Everywhere is that carefree, honeymoon album we’ve all searched for at that moment when a whirlwind romance takes form. Despite not having a writing credit on the record, it feels like a snapshot of where McGraw was in his personal life at the time. The first single truly embraced the intertwining of his private life with the professional - as if it hadn’t already. ‘It’s Your Love’ was the first duet of many that the newlyweds would sing, and it would make a promising start; spending six weeks atop the country chart, breaking a 20-year record. Yet what was telling was how it crossed over so seamlessly into the mainstream – breaking the top 10 of the Hot 100 chart while also winning four ACM Awards, including Song of the Year. Such a restrained arrangement allowed room for the chemistry between the two vocalists to ignite - the lyrics, simple yet succinct, felt like an intimate glimpse into the couple’s relationship; “Dancing in the dark / middle of the night / taking your heart / and holding it tight”.

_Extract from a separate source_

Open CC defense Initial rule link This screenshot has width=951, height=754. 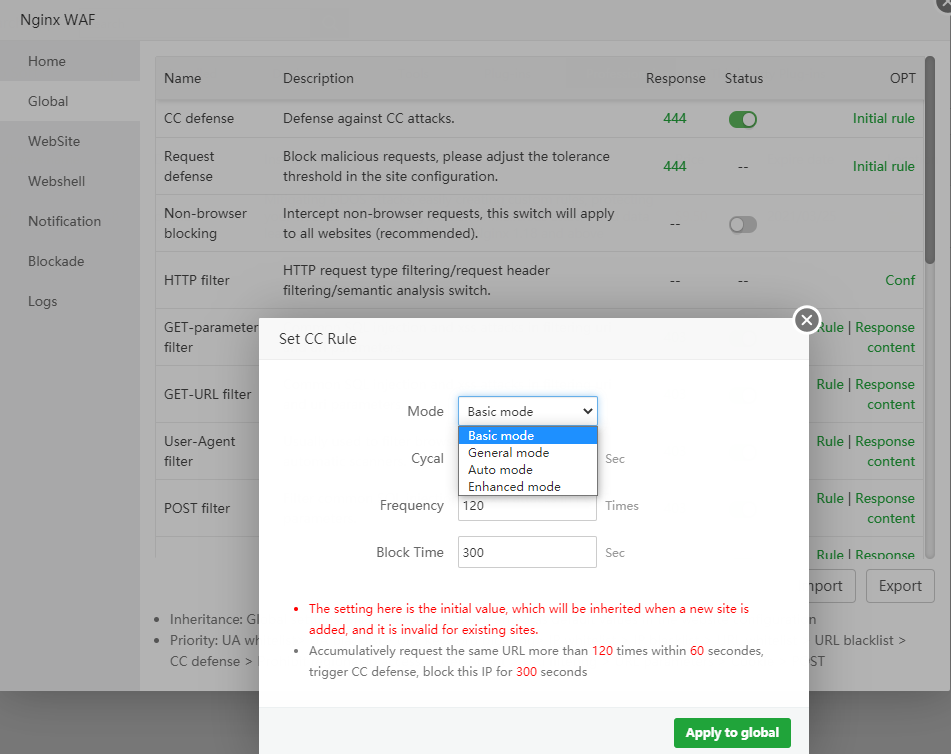pyautogui.click(x=883, y=119)
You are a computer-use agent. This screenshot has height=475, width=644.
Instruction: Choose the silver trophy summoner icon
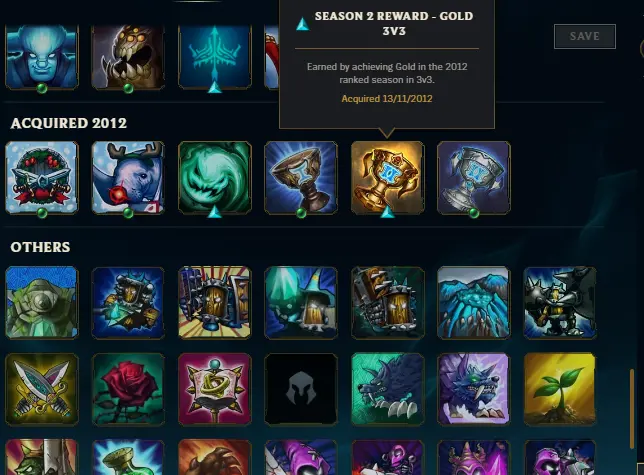[x=474, y=177]
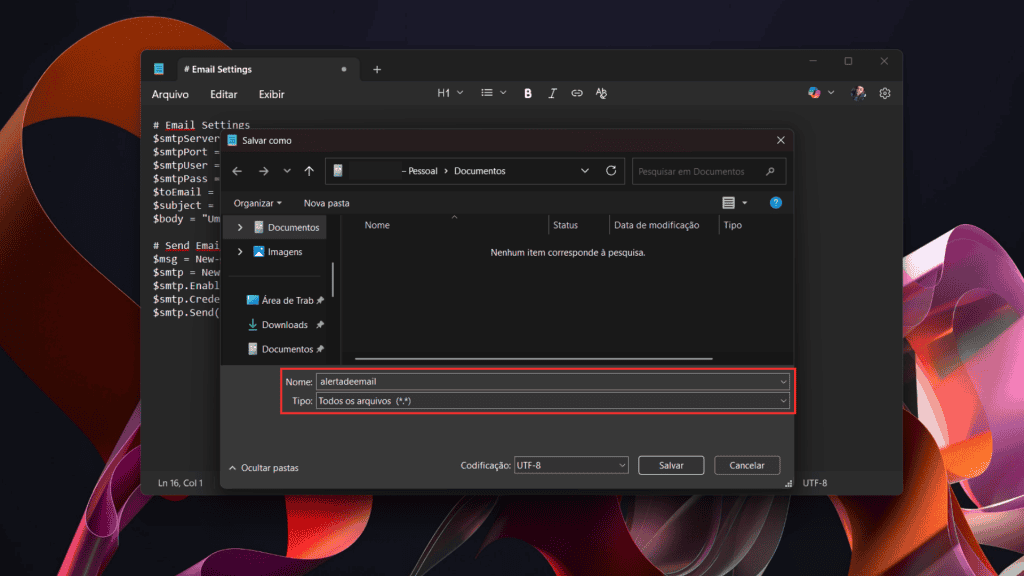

Such stages of falling in love are not all matched by a slow-dance or ballad. The up-tempo ‘Just To See You Smile’ demonstrates the joy and devotion to a soulmate - the playful, banjo-orientated arrangement, flanked by acoustic guitar and pedal steel, giving the song a bounce that captures the excitement and warmth McGraw feels. “Just to see you smile / I’d do anything that you wanted me to / when all is said and done / I’d never count the cost / it’s worth all that's lost / just to see you smile”. With hooks that instantly got stuck in your head, McGraw was picking out pop melodies and dousing them in his country roots, making his sound appeal to the desired mainstream whilst ultimately staying true to himself.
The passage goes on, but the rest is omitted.